Echo every line of the listing below word for word.

[Saved entries]
.....

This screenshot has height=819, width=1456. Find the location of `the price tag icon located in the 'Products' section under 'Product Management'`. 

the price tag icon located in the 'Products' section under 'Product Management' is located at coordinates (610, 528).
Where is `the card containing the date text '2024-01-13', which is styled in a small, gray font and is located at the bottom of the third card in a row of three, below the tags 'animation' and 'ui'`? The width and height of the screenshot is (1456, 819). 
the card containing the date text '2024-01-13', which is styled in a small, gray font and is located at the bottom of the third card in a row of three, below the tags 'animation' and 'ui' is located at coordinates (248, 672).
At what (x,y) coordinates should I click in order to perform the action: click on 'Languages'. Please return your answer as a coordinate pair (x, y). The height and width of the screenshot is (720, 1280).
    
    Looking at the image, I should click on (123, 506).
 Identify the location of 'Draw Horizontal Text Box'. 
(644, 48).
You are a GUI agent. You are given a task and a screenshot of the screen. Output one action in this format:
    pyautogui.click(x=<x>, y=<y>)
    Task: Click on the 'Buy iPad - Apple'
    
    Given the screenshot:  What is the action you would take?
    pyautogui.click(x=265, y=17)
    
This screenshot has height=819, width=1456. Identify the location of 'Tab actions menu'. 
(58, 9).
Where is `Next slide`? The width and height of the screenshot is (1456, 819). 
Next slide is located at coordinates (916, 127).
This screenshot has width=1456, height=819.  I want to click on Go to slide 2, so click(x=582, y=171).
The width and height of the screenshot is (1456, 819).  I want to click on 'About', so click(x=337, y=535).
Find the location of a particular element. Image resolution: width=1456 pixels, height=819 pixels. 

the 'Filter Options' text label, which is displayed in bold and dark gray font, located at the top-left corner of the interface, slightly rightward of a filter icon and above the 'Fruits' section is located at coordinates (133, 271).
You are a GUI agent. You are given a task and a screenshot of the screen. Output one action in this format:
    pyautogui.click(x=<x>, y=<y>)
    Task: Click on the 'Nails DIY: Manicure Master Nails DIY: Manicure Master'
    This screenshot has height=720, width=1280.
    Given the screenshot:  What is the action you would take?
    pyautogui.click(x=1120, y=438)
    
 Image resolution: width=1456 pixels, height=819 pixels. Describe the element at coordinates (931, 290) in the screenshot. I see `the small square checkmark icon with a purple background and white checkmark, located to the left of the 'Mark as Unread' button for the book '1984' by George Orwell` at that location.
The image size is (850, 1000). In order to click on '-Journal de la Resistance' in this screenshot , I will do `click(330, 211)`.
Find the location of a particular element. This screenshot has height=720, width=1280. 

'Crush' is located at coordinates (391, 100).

.....

WORKED SOLUTION ::
This screenshot has height=819, width=1456. Find the location of `the price tag icon located in the 'Products' section under 'Product Management'`. 

the price tag icon located in the 'Products' section under 'Product Management' is located at coordinates (610, 528).
Where is `the card containing the date text '2024-01-13', which is styled in a small, gray font and is located at the bottom of the third card in a row of three, below the tags 'animation' and 'ui'`? The width and height of the screenshot is (1456, 819). 
the card containing the date text '2024-01-13', which is styled in a small, gray font and is located at the bottom of the third card in a row of three, below the tags 'animation' and 'ui' is located at coordinates (248, 672).
At what (x,y) coordinates should I click in order to perform the action: click on 'Languages'. Please return your answer as a coordinate pair (x, y). The height and width of the screenshot is (720, 1280).
    
    Looking at the image, I should click on (123, 506).
 Identify the location of 'Draw Horizontal Text Box'. 
(644, 48).
You are a GUI agent. You are given a task and a screenshot of the screen. Output one action in this format:
    pyautogui.click(x=<x>, y=<y>)
    Task: Click on the 'Buy iPad - Apple'
    
    Given the screenshot:  What is the action you would take?
    pyautogui.click(x=265, y=17)
    
This screenshot has height=819, width=1456. Identify the location of 'Tab actions menu'. 
(58, 9).
Where is `Next slide`? The width and height of the screenshot is (1456, 819). 
Next slide is located at coordinates (916, 127).
This screenshot has width=1456, height=819.  I want to click on Go to slide 2, so click(x=582, y=171).
The width and height of the screenshot is (1456, 819).  I want to click on 'About', so click(x=337, y=535).
Find the location of a particular element. Image resolution: width=1456 pixels, height=819 pixels. 

the 'Filter Options' text label, which is displayed in bold and dark gray font, located at the top-left corner of the interface, slightly rightward of a filter icon and above the 'Fruits' section is located at coordinates (133, 271).
You are a GUI agent. You are given a task and a screenshot of the screen. Output one action in this format:
    pyautogui.click(x=<x>, y=<y>)
    Task: Click on the 'Nails DIY: Manicure Master Nails DIY: Manicure Master'
    This screenshot has height=720, width=1280.
    Given the screenshot:  What is the action you would take?
    pyautogui.click(x=1120, y=438)
    
 Image resolution: width=1456 pixels, height=819 pixels. Describe the element at coordinates (931, 290) in the screenshot. I see `the small square checkmark icon with a purple background and white checkmark, located to the left of the 'Mark as Unread' button for the book '1984' by George Orwell` at that location.
The image size is (850, 1000). In order to click on '-Journal de la Resistance' in this screenshot , I will do `click(330, 211)`.
Find the location of a particular element. This screenshot has height=720, width=1280. 

'Crush' is located at coordinates (391, 100).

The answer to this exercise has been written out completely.